«Halt, Stopp, diese Strasse ist gesperrt», sagt der Mann vom Zivilschutz. Alle Eingänge zum betroffenen Quartier in Brienz BE werden auch eine Woche nach dem verheerenden Unwetter noch immer bewacht. Es gilt weiterhin als Sperrzone. Mitten in dieser Sperrzone liegt der Friedhof Brienz. Die Flutwelle hat auch ihn teilweise zerstört.
Auf Bildern aus der Luft ist das Ausmass der Zerstörung deutlich sichtbar. Zutritt hatten bis jetzt nur Mitarbeitende der Gemeinde oder des Kantons. Aus gutem Grund, denn wie Blick vor Ort erfährt, treffe man im Innern des Friedhofs auf «ein Bild des Grauens». Sogar Knochen würden aus der Erde ragen.
Grösste forensische Aufgabe aller Zeiten
Der Friedhof wurde mit einem Sichtschutz umzäunt. In einer Mitteilung schreibt der Begräbnisbezirk Brienz: «Es ist uns bewusst, dass der Friedhof ein sehr sensibler Bereich ist. Wir setzen alles daran, die Aufräum- und Wiederaufbauarbeiten sobald als möglich aufzunehmen und diese mit äusserster Sorgfalt durchzuführen.»

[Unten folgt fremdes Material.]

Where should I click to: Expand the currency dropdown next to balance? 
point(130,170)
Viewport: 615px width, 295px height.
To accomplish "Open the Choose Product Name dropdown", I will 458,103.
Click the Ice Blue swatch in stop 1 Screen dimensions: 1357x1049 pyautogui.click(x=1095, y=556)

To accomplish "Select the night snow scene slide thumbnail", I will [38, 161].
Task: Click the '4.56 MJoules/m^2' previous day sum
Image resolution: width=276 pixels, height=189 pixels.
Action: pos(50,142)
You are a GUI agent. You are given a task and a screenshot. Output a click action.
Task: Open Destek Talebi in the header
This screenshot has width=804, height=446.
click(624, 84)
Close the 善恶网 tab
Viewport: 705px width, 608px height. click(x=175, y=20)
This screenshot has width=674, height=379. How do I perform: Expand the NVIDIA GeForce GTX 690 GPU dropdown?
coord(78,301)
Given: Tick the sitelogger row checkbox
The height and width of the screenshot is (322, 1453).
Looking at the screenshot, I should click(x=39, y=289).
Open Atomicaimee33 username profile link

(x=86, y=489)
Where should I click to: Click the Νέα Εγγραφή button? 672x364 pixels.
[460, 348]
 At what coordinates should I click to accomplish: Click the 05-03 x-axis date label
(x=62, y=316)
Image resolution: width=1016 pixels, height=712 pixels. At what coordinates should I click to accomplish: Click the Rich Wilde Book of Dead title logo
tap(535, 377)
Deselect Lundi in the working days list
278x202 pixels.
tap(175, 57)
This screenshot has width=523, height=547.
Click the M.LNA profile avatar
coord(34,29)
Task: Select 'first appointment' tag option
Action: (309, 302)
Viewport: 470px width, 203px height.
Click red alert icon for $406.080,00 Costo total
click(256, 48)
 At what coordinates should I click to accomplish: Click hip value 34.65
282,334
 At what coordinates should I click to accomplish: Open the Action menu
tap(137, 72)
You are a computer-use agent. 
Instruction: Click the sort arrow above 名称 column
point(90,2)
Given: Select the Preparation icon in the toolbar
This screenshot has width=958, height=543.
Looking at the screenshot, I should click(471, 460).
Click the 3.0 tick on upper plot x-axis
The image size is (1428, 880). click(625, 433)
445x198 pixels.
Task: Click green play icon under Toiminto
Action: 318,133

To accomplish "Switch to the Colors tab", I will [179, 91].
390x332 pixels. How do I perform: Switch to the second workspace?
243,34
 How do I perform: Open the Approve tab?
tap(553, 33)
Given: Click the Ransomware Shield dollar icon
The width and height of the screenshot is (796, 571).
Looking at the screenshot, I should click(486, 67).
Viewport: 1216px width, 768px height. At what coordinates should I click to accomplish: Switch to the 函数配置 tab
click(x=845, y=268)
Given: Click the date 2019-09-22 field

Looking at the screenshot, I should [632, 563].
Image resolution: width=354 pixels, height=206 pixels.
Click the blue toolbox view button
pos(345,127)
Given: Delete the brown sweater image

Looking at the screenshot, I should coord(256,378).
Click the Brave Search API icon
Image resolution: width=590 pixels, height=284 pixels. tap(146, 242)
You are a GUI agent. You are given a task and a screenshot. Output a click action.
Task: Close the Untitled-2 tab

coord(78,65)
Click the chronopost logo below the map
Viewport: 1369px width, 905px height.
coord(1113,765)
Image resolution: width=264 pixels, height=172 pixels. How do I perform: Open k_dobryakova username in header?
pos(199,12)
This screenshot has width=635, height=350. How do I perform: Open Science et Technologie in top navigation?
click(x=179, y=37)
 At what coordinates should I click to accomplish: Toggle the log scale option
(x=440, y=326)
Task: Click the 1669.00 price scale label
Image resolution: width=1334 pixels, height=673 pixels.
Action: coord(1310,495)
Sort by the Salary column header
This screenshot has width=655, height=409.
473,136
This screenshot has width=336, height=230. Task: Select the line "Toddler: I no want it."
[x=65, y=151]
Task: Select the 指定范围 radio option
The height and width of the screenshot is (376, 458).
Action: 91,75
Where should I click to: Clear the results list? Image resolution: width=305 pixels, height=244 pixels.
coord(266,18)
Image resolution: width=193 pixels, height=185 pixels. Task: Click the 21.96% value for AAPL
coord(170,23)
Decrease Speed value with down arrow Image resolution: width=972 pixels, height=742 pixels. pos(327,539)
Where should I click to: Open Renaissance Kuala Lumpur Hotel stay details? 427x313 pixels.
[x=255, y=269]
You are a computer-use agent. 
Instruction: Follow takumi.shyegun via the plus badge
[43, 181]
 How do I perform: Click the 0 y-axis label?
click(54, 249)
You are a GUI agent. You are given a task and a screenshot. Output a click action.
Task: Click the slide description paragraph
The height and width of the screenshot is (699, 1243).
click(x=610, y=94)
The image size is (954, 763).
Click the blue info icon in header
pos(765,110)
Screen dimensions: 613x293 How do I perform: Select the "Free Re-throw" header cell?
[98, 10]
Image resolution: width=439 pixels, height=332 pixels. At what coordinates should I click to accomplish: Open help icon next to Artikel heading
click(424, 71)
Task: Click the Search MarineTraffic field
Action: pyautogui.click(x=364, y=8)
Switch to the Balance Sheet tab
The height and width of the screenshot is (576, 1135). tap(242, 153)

Die Gemeinde steht vor einer schwierigen Aufgabe. Jeder Knochen identifizieren, damit dieser wieder ins richtige Grab zurückkommt, wäre ein immenser forensischer Aufwand. Laut Blick-Recherchen könnte dies zur grössten forensischen Aufgabe der Geschichte des Kantons Bern werden. Wie viele Gräber betroffen sind, dazu macht das regionale Führungsorgan Oberer Brienzersee (RFO) keine Angaben. Vom RFO bis zum Regierungsrat will zurzeit niemand Stellung zum Thema nehmen.
Zerstörter Friedhof beschäftigt Anwohnende
Schwierige Zeiten für die Brienzerinnen und Brienzer. Auch sie fragen sich, was auf dem Friedhof genau los ist – und tappen zurzeit im Dunkeln. Die meisten haben Familienangehörige oder Freunde auf dem Friedhof begraben. «Mein Vater wurde erst vor acht Jahren auf dem Friedhof begraben. Ich mache mir Sorgen, wie es zurzeit um sein Grab steht», sagt eine Anwohnerin.
Im Dorf ist der Friedhof deshalb ein heiss diskutiertes Thema. Nicht alle sind gleicher Meinung, wie man mit den zerstörten Gräbern weiterverfahren soll.
«Jeden Knochen zu identifizieren, wäre übertrieben»
Einer älteren Dame, deren Mann auf dem Friedhof liegt, macht die Situation körperlich zu schaffen. «Ich habe schlaflose Nächte, meine Gedanken kreisen ständig um die Folgen des Unwetters», sagt sie zu Blick. Sie würde sich wünschen, dass die Gemeinde die Gräber wieder sortiert und herrichtet.
Anders sieht dies Anwohner Bruno Schild (72): «Jeden einzelnen Knochen zu identifizieren und zu ordnen, wäre übertrieben». Auf dem betroffenen Friedhof fanden auch seine Grosseltern, Tanten und Freunde ihre letzte Ruhe. Er fügt an: «Auch meine Eltern sind dort, dieser Grabstein ist nicht mehr da.»